### Task instructions
Render each line of the listing below as an item in a numbered list, omitting any blank lines.
(begin)
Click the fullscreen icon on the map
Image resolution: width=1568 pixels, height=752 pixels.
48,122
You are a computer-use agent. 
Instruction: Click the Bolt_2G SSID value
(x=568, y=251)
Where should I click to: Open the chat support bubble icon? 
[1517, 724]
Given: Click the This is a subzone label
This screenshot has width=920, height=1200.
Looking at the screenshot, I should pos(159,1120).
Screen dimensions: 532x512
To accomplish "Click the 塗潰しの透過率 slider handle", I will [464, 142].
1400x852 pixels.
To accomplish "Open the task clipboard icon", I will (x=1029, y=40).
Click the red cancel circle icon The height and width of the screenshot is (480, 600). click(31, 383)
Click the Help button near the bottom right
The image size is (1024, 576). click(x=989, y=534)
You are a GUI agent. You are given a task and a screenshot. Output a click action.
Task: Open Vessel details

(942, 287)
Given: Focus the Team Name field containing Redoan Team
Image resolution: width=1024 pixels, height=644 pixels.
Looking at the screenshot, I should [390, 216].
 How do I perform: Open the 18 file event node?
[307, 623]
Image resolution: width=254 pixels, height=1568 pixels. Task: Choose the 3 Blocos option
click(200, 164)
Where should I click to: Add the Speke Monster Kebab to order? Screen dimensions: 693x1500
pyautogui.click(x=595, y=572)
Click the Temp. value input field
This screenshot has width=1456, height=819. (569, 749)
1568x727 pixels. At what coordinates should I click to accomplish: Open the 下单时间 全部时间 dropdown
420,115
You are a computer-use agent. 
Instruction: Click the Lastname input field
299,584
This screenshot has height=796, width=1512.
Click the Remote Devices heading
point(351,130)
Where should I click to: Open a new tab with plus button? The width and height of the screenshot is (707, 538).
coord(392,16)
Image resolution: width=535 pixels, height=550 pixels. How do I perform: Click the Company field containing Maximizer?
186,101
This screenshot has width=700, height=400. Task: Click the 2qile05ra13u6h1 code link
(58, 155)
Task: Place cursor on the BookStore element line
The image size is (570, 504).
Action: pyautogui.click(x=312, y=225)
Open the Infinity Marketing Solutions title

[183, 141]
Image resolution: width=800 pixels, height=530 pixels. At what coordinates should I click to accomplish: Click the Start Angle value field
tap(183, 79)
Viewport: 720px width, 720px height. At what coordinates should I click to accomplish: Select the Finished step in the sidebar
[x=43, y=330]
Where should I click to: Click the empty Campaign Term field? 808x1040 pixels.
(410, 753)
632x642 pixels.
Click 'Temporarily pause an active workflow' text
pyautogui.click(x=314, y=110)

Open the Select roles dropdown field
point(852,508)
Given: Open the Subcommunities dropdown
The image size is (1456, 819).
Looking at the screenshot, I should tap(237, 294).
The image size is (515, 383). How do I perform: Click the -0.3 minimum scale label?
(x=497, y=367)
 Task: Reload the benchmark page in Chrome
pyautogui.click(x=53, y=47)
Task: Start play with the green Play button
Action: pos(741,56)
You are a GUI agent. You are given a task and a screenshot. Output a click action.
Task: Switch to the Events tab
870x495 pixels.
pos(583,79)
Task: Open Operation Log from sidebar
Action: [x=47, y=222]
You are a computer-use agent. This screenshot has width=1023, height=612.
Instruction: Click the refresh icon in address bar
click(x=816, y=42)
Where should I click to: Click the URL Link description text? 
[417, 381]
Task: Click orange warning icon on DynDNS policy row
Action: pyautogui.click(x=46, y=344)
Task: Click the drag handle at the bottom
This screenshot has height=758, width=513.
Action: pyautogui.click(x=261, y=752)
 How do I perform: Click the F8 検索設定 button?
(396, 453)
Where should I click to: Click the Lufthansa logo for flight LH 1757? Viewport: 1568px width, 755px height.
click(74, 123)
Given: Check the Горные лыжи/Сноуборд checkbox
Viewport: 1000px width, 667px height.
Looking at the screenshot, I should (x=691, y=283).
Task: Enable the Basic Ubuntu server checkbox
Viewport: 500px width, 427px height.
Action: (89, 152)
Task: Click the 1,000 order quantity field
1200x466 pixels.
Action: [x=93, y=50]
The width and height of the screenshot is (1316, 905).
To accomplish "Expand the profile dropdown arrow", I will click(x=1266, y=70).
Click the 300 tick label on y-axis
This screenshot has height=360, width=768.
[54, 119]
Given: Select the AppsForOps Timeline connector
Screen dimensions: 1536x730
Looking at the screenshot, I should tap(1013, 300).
(end)
### Exercise answer
1. Click the fullscreen icon on the map
2. Image resolution: width=1568 pixels, height=752 pixels.
3. 48,122
4. You are a computer-use agent. 
5. Instruction: Click the Bolt_2G SSID value
6. (x=568, y=251)
7. Where should I click to: Open the chat support bubble icon? 
8. [1517, 724]
9. Given: Click the This is a subzone label
10. This screenshot has width=920, height=1200.
11. Looking at the screenshot, I should pos(159,1120).
12. Screen dimensions: 532x512
13. To accomplish "Click the 塗潰しの透過率 slider handle", I will [464, 142].
14. 1400x852 pixels.
15. To accomplish "Open the task clipboard icon", I will (x=1029, y=40).
16. Click the red cancel circle icon The height and width of the screenshot is (480, 600). click(31, 383)
17. Click the Help button near the bottom right
18. The image size is (1024, 576). click(x=989, y=534)
19. You are a GUI agent. You are given a task and a screenshot. Output a click action.
20. Task: Open Vessel details
21. (942, 287)
22. Given: Focus the Team Name field containing Redoan Team
23. Image resolution: width=1024 pixels, height=644 pixels.
24. Looking at the screenshot, I should [390, 216].
25.  How do I perform: Open the 18 file event node?
26. [307, 623]
27. Image resolution: width=254 pixels, height=1568 pixels. Task: Choose the 3 Blocos option
28. click(200, 164)
29. Where should I click to: Add the Speke Monster Kebab to order? Screen dimensions: 693x1500
30. pyautogui.click(x=595, y=572)
31. Click the Temp. value input field
32. This screenshot has width=1456, height=819. (569, 749)
33. 1568x727 pixels. At what coordinates should I click to accomplish: Open the 下单时间 全部时间 dropdown
34. 420,115
35. You are a computer-use agent. 
36. Instruction: Click the Lastname input field
37. 299,584
38. This screenshot has height=796, width=1512.
39. Click the Remote Devices heading
40. point(351,130)
41. Where should I click to: Open a new tab with plus button? The width and height of the screenshot is (707, 538).
42. coord(392,16)
43. Image resolution: width=535 pixels, height=550 pixels. How do I perform: Click the Company field containing Maximizer?
44. 186,101
45. This screenshot has width=700, height=400. Task: Click the 2qile05ra13u6h1 code link
46. (58, 155)
47. Task: Place cursor on the BookStore element line
48. The image size is (570, 504).
49. Action: pyautogui.click(x=312, y=225)
50. Open the Infinity Marketing Solutions title
51. [183, 141]
52. Image resolution: width=800 pixels, height=530 pixels. At what coordinates should I click to accomplish: Click the Start Angle value field
53. tap(183, 79)
54. Viewport: 720px width, 720px height. At what coordinates should I click to accomplish: Select the Finished step in the sidebar
55. [x=43, y=330]
56. Where should I click to: Click the empty Campaign Term field? 808x1040 pixels.
57. (410, 753)
58. 632x642 pixels.
59. Click 'Temporarily pause an active workflow' text
60. pyautogui.click(x=314, y=110)
61. Open the Select roles dropdown field
62. point(852,508)
63. Given: Open the Subcommunities dropdown
64. The image size is (1456, 819).
65. Looking at the screenshot, I should tap(237, 294).
66. The image size is (515, 383). How do I perform: Click the -0.3 minimum scale label?
67. (x=497, y=367)
68.  Task: Reload the benchmark page in Chrome
69. pyautogui.click(x=53, y=47)
70. Task: Start play with the green Play button
71. Action: pos(741,56)
72. You are a GUI agent. You are given a task and a screenshot. Output a click action.
73. Task: Switch to the Events tab
74. 870x495 pixels.
75. pos(583,79)
76. Task: Open Operation Log from sidebar
77. Action: [x=47, y=222]
78. You are a computer-use agent. This screenshot has width=1023, height=612.
79. Instruction: Click the refresh icon in address bar
80. click(x=816, y=42)
81. Where should I click to: Click the URL Link description text? 
82. [417, 381]
83. Task: Click orange warning icon on DynDNS policy row
84. Action: pyautogui.click(x=46, y=344)
85. Task: Click the drag handle at the bottom
86. This screenshot has height=758, width=513.
87. Action: pyautogui.click(x=261, y=752)
88.  How do I perform: Click the F8 検索設定 button?
89. (396, 453)
90. Where should I click to: Click the Lufthansa logo for flight LH 1757? Viewport: 1568px width, 755px height.
91. click(74, 123)
92. Given: Check the Горные лыжи/Сноуборд checkbox
93. Viewport: 1000px width, 667px height.
94. Looking at the screenshot, I should (x=691, y=283).
95. Task: Enable the Basic Ubuntu server checkbox
96. Viewport: 500px width, 427px height.
97. Action: (89, 152)
98. Task: Click the 1,000 order quantity field
99. 1200x466 pixels.
100. Action: [x=93, y=50]
101. The width and height of the screenshot is (1316, 905).
102. To accomplish "Expand the profile dropdown arrow", I will click(x=1266, y=70).
103. Click the 300 tick label on y-axis
104. This screenshot has height=360, width=768.
105. [54, 119]
106. Given: Select the AppsForOps Timeline connector
107. Screen dimensions: 1536x730
108. Looking at the screenshot, I should tap(1013, 300).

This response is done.